Studio album by Todrick Hall
- Released: March 28, 2018
- Recorded: 2017–2018
- Genres: Pop; hip hop soul; R&B; electropop;
- Length: 84:00
- Label: Self-released

Todrick Hall chronology
| Straight Outta Oz (2016) | Forbidden (2018) | Haus Party, Pt. 1 (2019) |

Singles from Forbidden
- "Ordinary Day" Released: March 14, 2018; "Dem Beats" Released: March 22, 2018;

= Forbidden (Todrick Hall album) =

Forbidden is the third solo album by American singer-songwriter and YouTube celebrity Todrick Hall with music produced by Jeeve Ducornet and wiidope, released on March 28, 2018.

==Composition==
Featured artists include Jade Novah, RuPaul, Brandy, Cynthia Erivo, Keala Settle, Tamar Braxton, Jenifer Lewis, Tiffany Haddish, Sheryl Lee Ralph, Bob the Drag Queen, Shangela, Tre Melvin, Kway, Nick Rashad Burroughs, Scotch Ellis Loring, Doug Spearman, and Cristian Anthony Fagins.

It is a concept album and visual album that talks about a distant future in which black LGBT people rule the fictitious North-American city of Nacirema Falls, in the fictitious country Nacirema, promoting white racism and "straightphobia" as a critique to nowadays prejudice against the black and LGBT communities.

==Music videos==
Hall has released the musical in the form of an hour-and-a-half-long piece (as well as each song separately) on his YouTube channel. "2003" is the only song that is not included in the full video, however a bonus music video was released.

==Promotion==
On March 14, 2018, the music video for "Ordinary Day" was released on Todrick's YouTube channel as the first single from the album. The second single, "Dem Beats" was released on March 22 along with the pre-order for the album. Following the release of the album, every song was released as an individual video. In addition, Todrick has released 6 episodes of a behind the scenes series called "Making Forbidden: Todrick Hall", as well as instrumentals of "Type", "Play", "Forbidden", "Wanted", "Thug", "Forever", "Doll Hairs", "Boys Wear Pink", and "All American."

**Recorded data**
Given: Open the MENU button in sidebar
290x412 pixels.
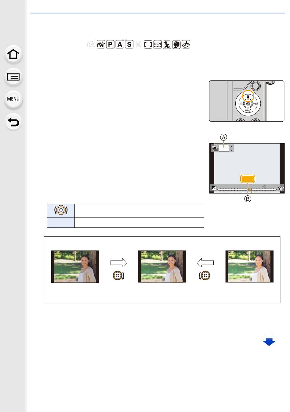Looking at the screenshot, I should pyautogui.click(x=13, y=99).
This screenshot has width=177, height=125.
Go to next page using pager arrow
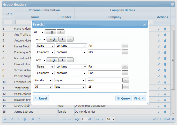[98, 119]
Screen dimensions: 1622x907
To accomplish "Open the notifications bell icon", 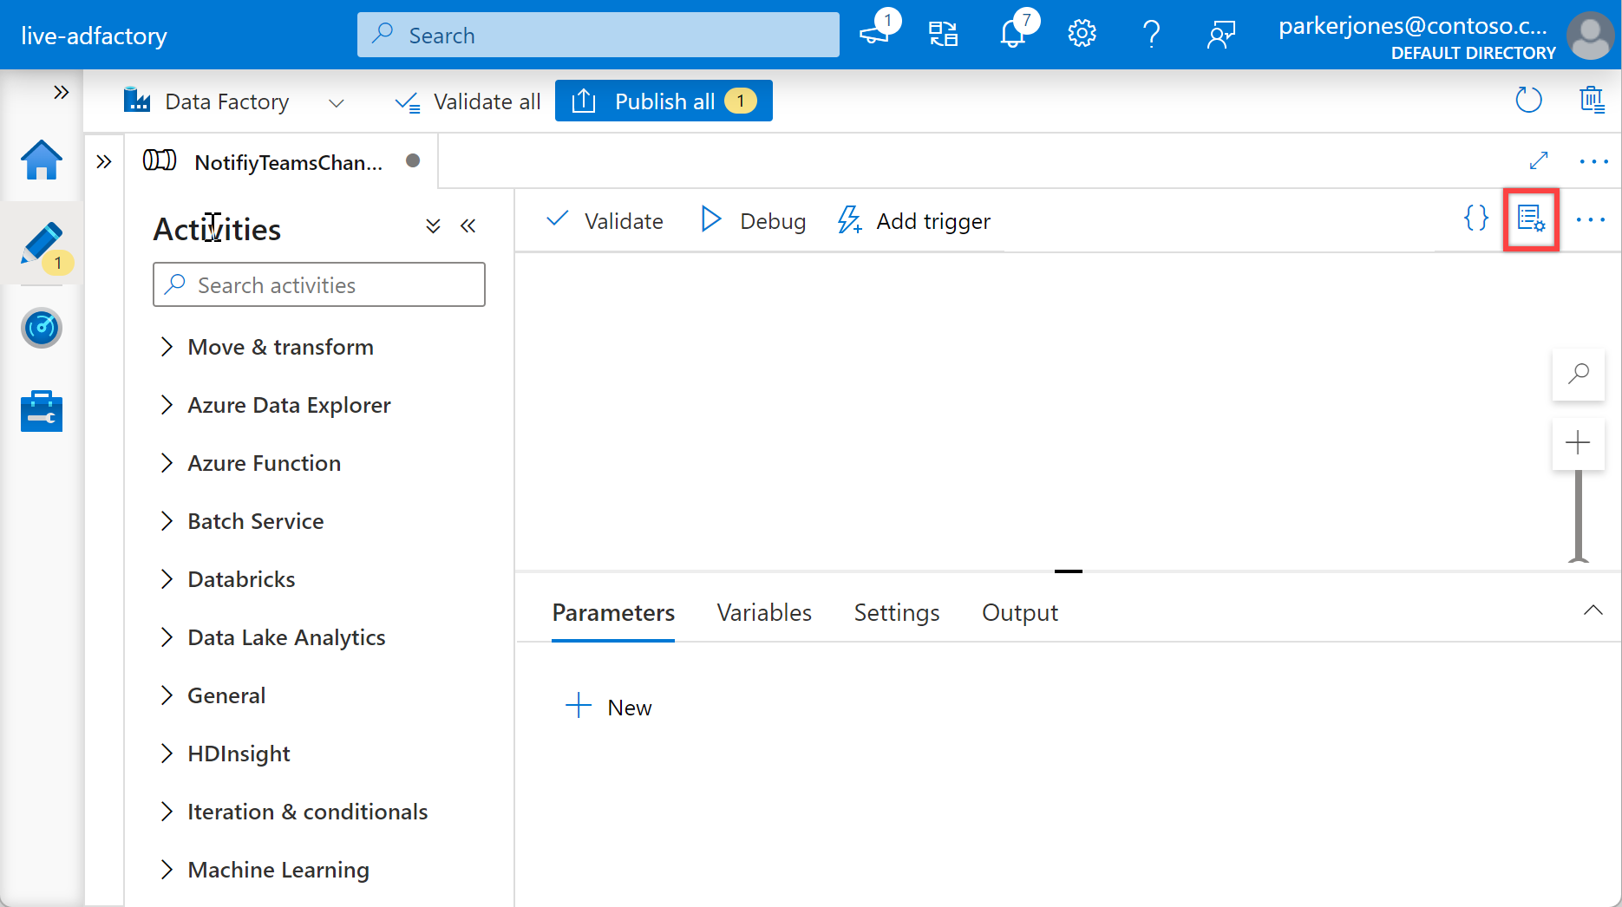I will [x=1013, y=35].
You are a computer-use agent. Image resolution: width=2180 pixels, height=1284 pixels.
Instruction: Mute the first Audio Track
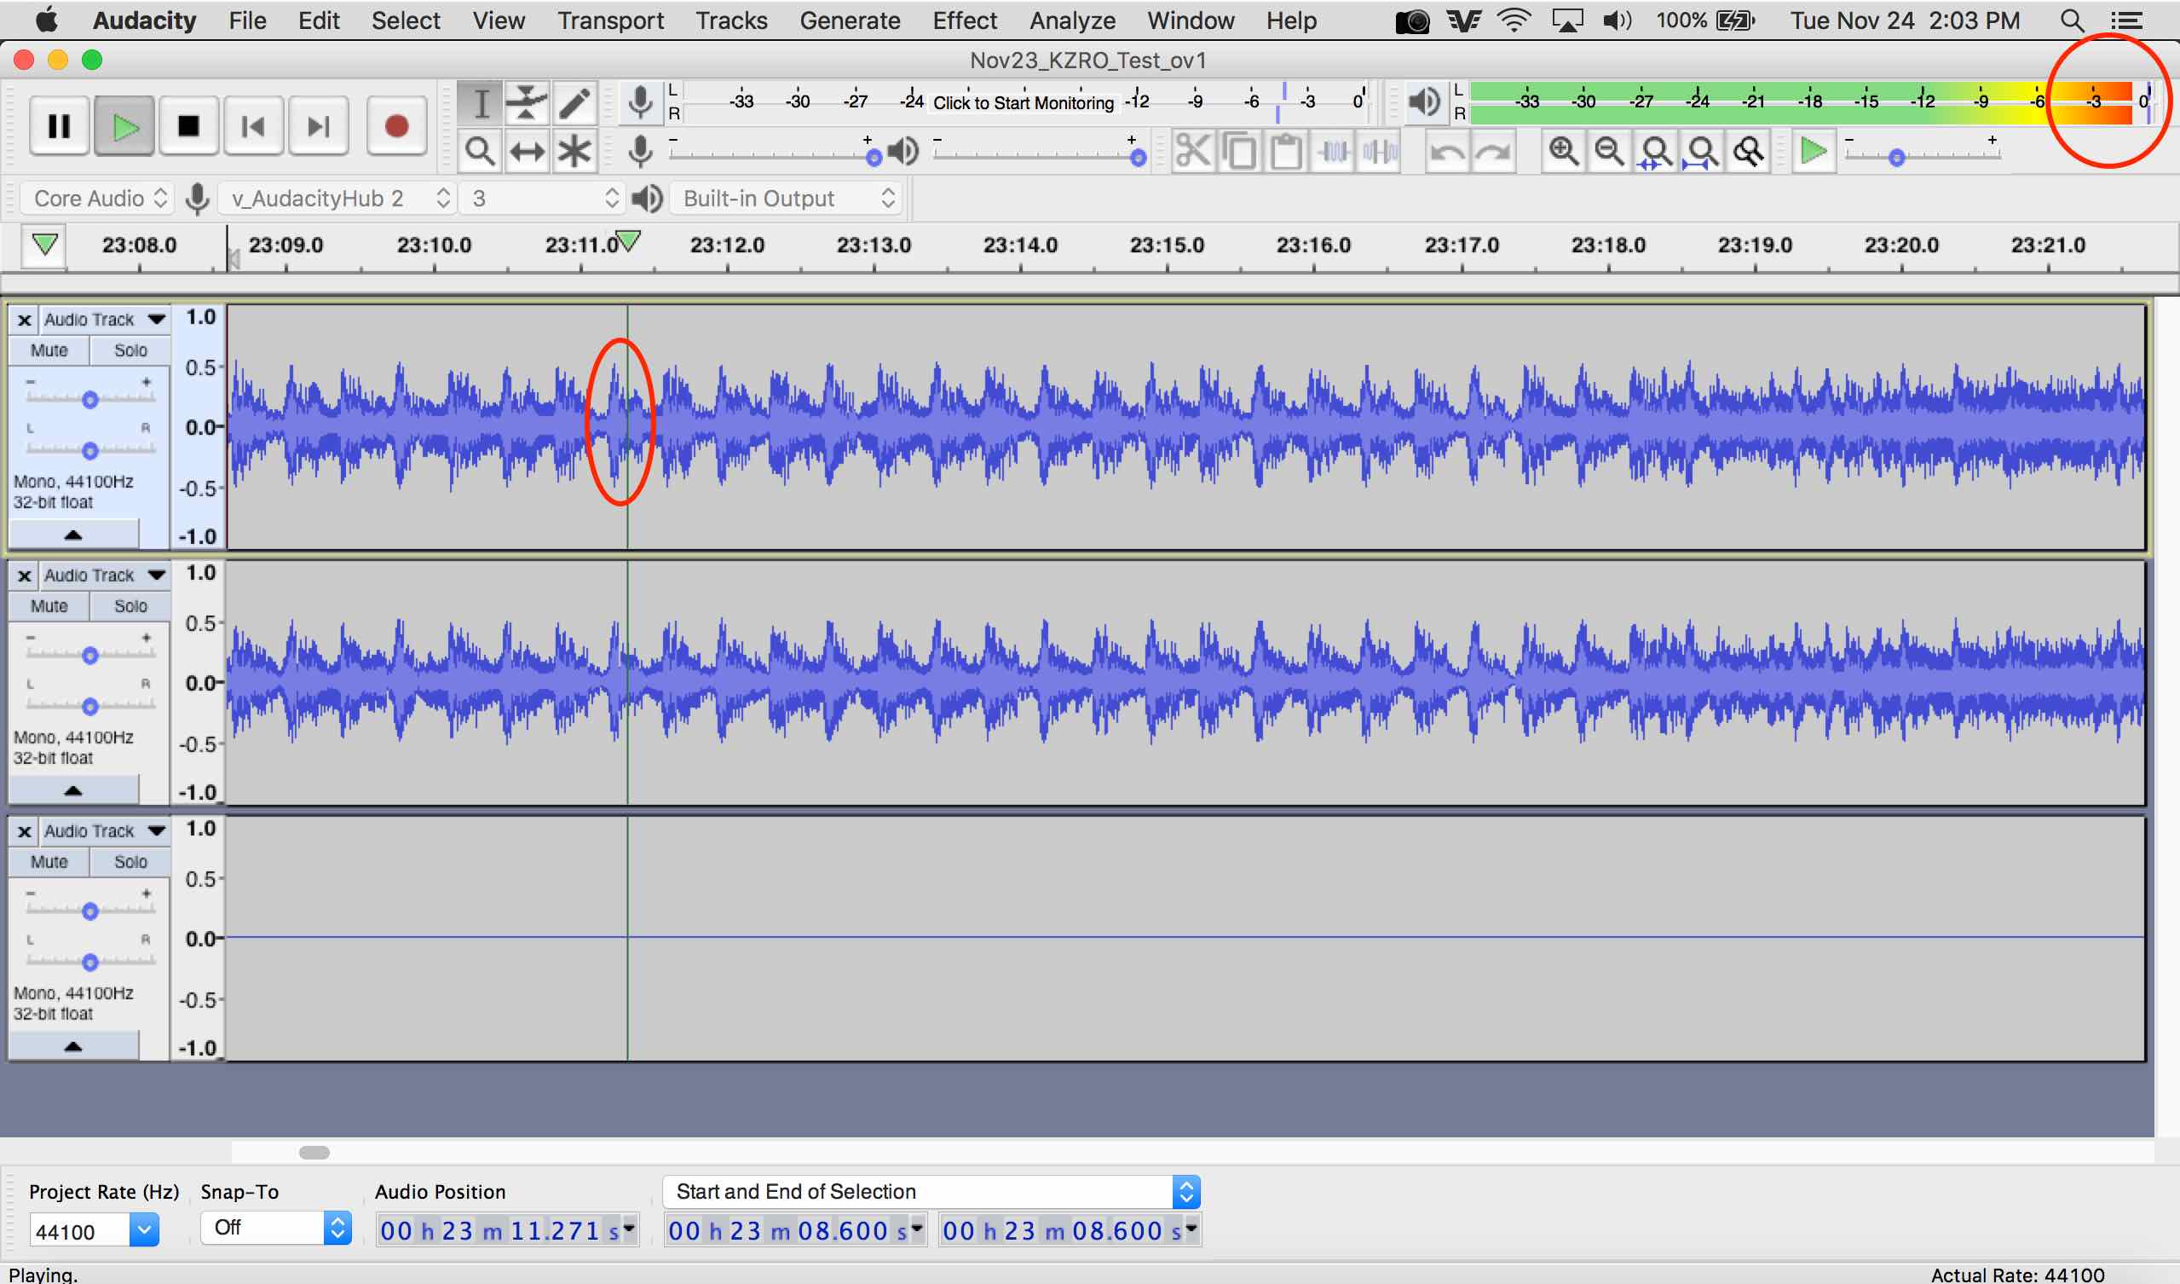(49, 350)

**Task instructions**
From the article on the album Forbidden, reproduce word for word the part that opens with "Forbidden is the" and closes with "and LGBT communities.".

**Task result**
Forbidden is the third solo album by American singer-songwriter and YouTube celebrity Todrick Hall with music produced by Jeeve Ducornet and wiidope, released on March 28, 2018.

==Composition==
Featured artists include Jade Novah, RuPaul, Brandy, Cynthia Erivo, Keala Settle, Tamar Braxton, Jenifer Lewis, Tiffany Haddish, Sheryl Lee Ralph, Bob the Drag Queen, Shangela, Tre Melvin, Kway, Nick Rashad Burroughs, Scotch Ellis Loring, Doug Spearman, and Cristian Anthony Fagins.

It is a concept album and visual album that talks about a distant future in which black LGBT people rule the fictitious North-American city of Nacirema Falls, in the fictitious country Nacirema, promoting white racism and "straightphobia" as a critique to nowadays prejudice against the black and LGBT communities.